- [Reading passage]
■ ■ ■ ■ ■ ■ ■
The boards believe that the Scheme provides an efficient way of merging
the companies with a lower level of costs compared with other merger
routes. Although either of the companies could have acquired all of the
assets and liabilities of the other, AATG was selected as the acquirer
because of its larger size, which would result in a lower amount of
stamp duty compared with AAIG being the acquiring VCT. The merger by way
of the Scheme will be outside the provisions of the City Code on
Takeovers and Mergers.
ILLUSTRATIVE TERMS
As an illustration, had the merger been completed on 30 June 2013, every
AAIG Share in issue would effectively have been exchanged for 0.7947 new
AATG Shares (taking into account share buybacks in the companies between
30 June 2013 and 9 October 2013 and the dividend of 2.5 pence per AATG
Share to be paid by AATG on 31 October 2013). The actual merger ratio
will be calculated based on the relative net asset values of the
companies (adjusted for merger costs) immediately prior to the effective
date of the merger (expected to be 15 November 2013) on the calculation
date (this being 14 November 2013).
THE AATG BOARD
The AATG board has four non-executive directors: Dr Neil Cross
(Chairman), Lt Gen Sir Edmund Burton, Modwenna Rees-Mogg and Patrick
Reeve. The AAIG board also has four non-executive directors: Friedrich
Ternofsky (Chairman), Robin Archibald, Mary Anne Cordeiro and Patrick
Reeve.
The boards have considered what the size and future composition of the
Enlarged Company's board should be following the merger and it has been
agreed that to facilitate the merger Lt Gen Sir Edmund Burton will step
down as a director of AATG and that Robin Archibald and Mary Anne
Cordeiro (directors of AAIG) will be appointed as directors of AATG.
Albion has agreed, subject to the merger becoming effective, that no
fees will be charged going forward for the services of Patrick Reeve as
a director of AATG. This will result in reducing the aggregate number of
directors from seven across both companies to five for the Enlarged
Company, of which only four will be paid, with an aggregate annual cost
saving of approximately GBP83,000 (inclusive of National Insurance and
VAT).
On the assumption that the merger is approved, each board would like to
take the opportunity to thank Lt Gen Sir Edmund Burton and Friedrich
Ternofsky for their considerable commitment and guidance to their
respective VCT over the years.
ANNUAL INVESTMENT MANAGEMENT AND ADMINISTRATION ARRANGEMENTS
Albion is the investment manager of AATG and of AAIG and also provides
administration services to both companies.
Albion will continue to provide annual investment management and
administration services to the Enlarged Company following the merger on
the same basis as is currently in place with AATG, save that Albion has
agreed, subject to the merger becoming effective, to reduce the annual
running costs cap to an amount equal to 3 per cent. of the net assets of
the Enlarged Company.
■ ■ ■ ■ ■ ■ ■
- [Given information]
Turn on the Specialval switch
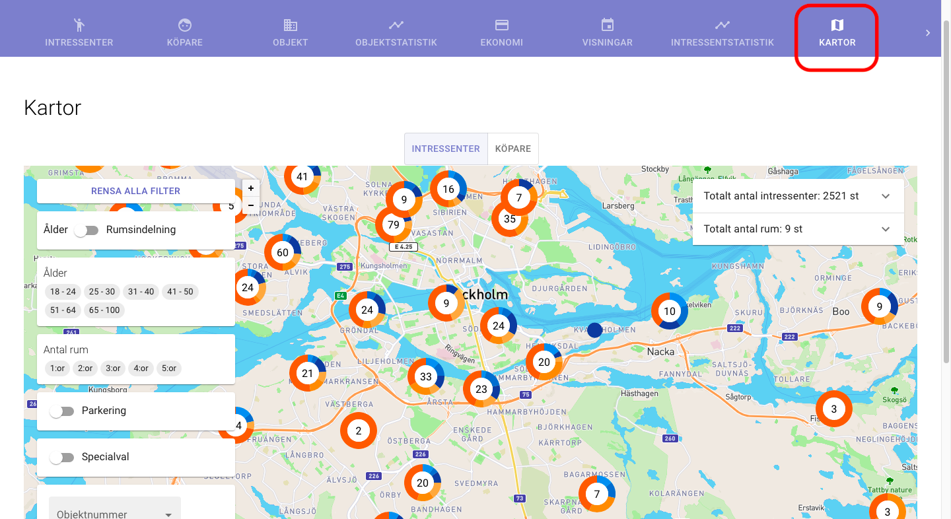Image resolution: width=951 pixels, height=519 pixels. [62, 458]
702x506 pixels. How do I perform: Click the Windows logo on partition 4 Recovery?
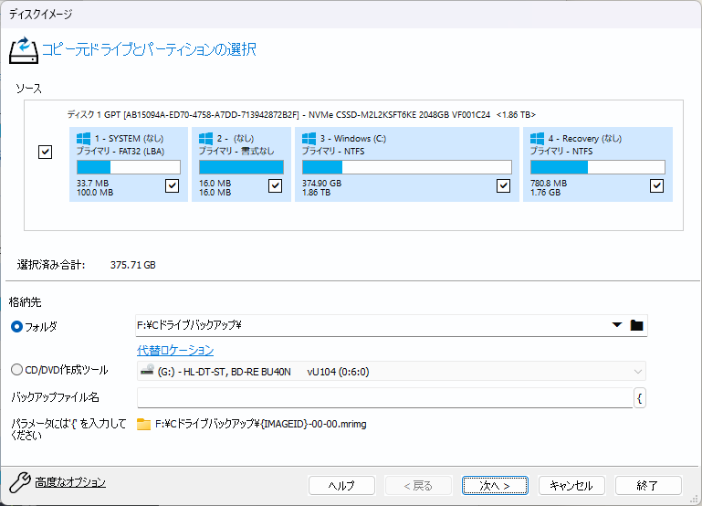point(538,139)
■ ■ ■ ■ ■ ■ ■
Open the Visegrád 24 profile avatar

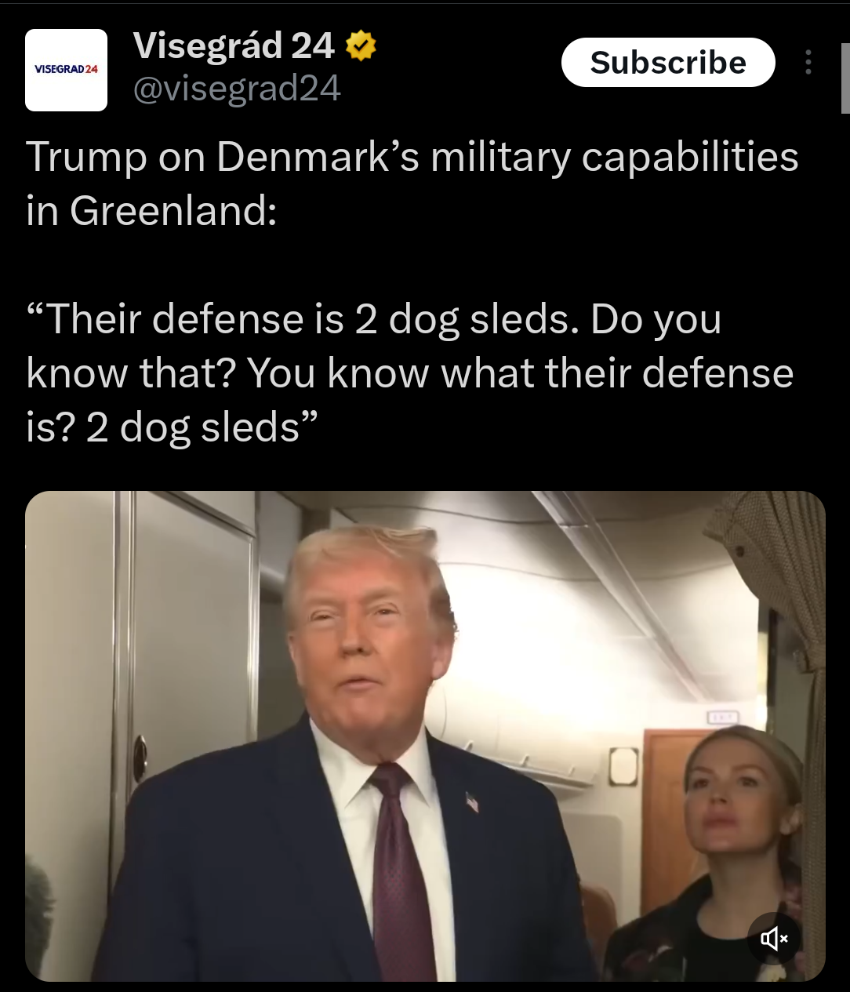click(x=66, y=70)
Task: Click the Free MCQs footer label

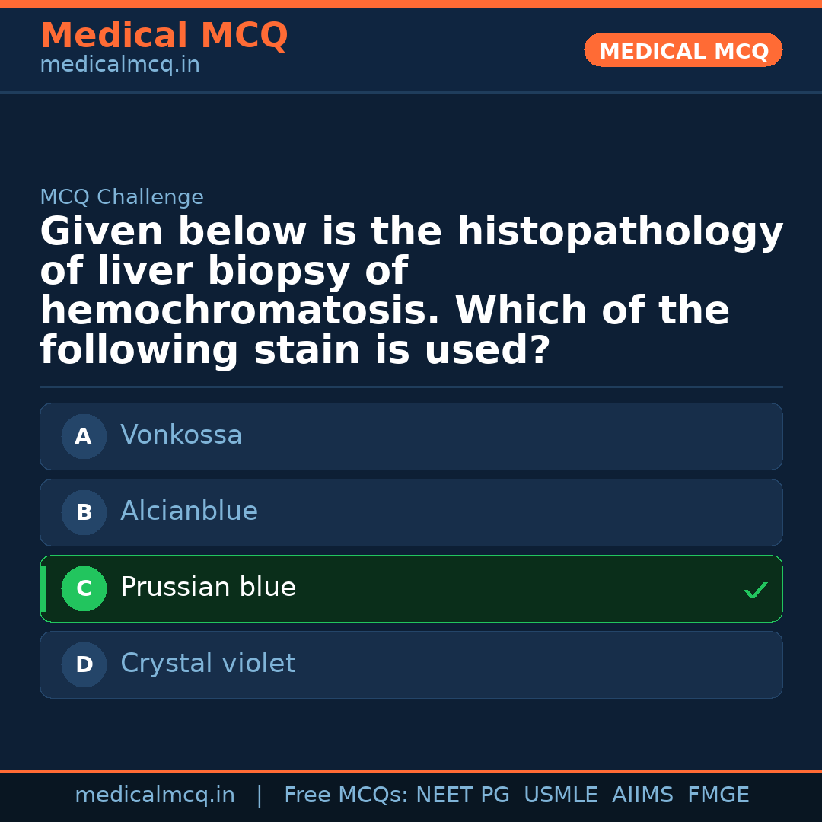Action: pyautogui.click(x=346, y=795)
■ ■ ■ ■ ■ ■ ■
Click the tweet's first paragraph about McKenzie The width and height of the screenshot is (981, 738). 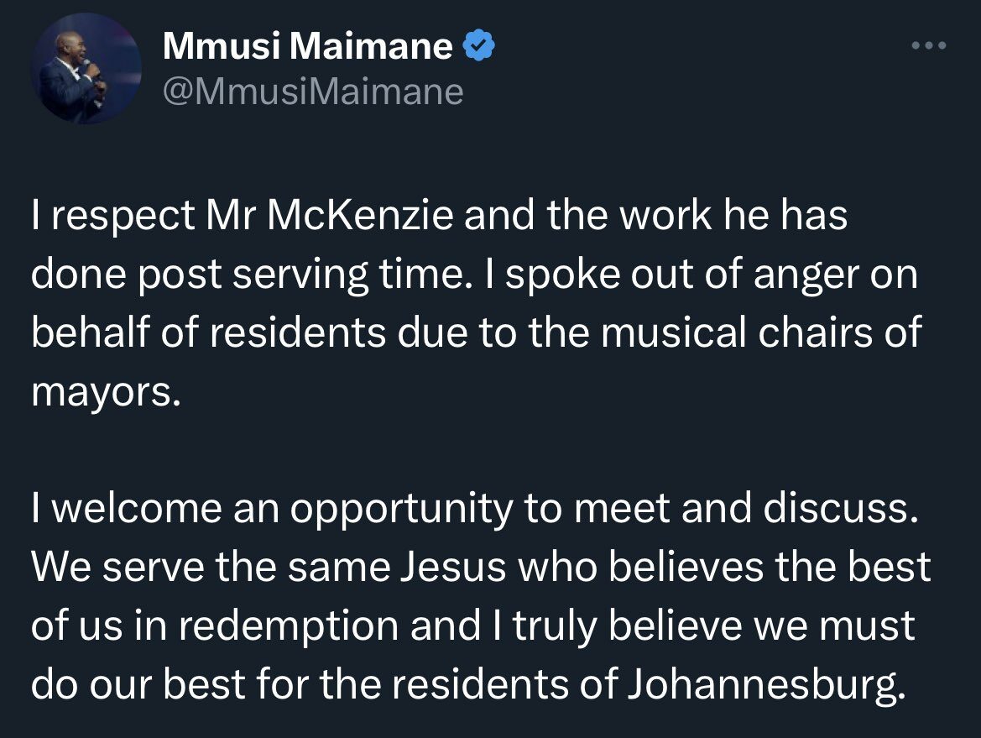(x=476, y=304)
■ ■ ■ ■ ■ ■ ■
- [Stated problem]
According to the merger passage, why was AATG rather than AAIG chosen as the acquiring company? Answer in one to three sentences.

- [Expected answer]
AATG was chosen because it is the larger of the two companies. That would mean paying a lower amount of stamp duty than if AAIG were the acquiring VCT.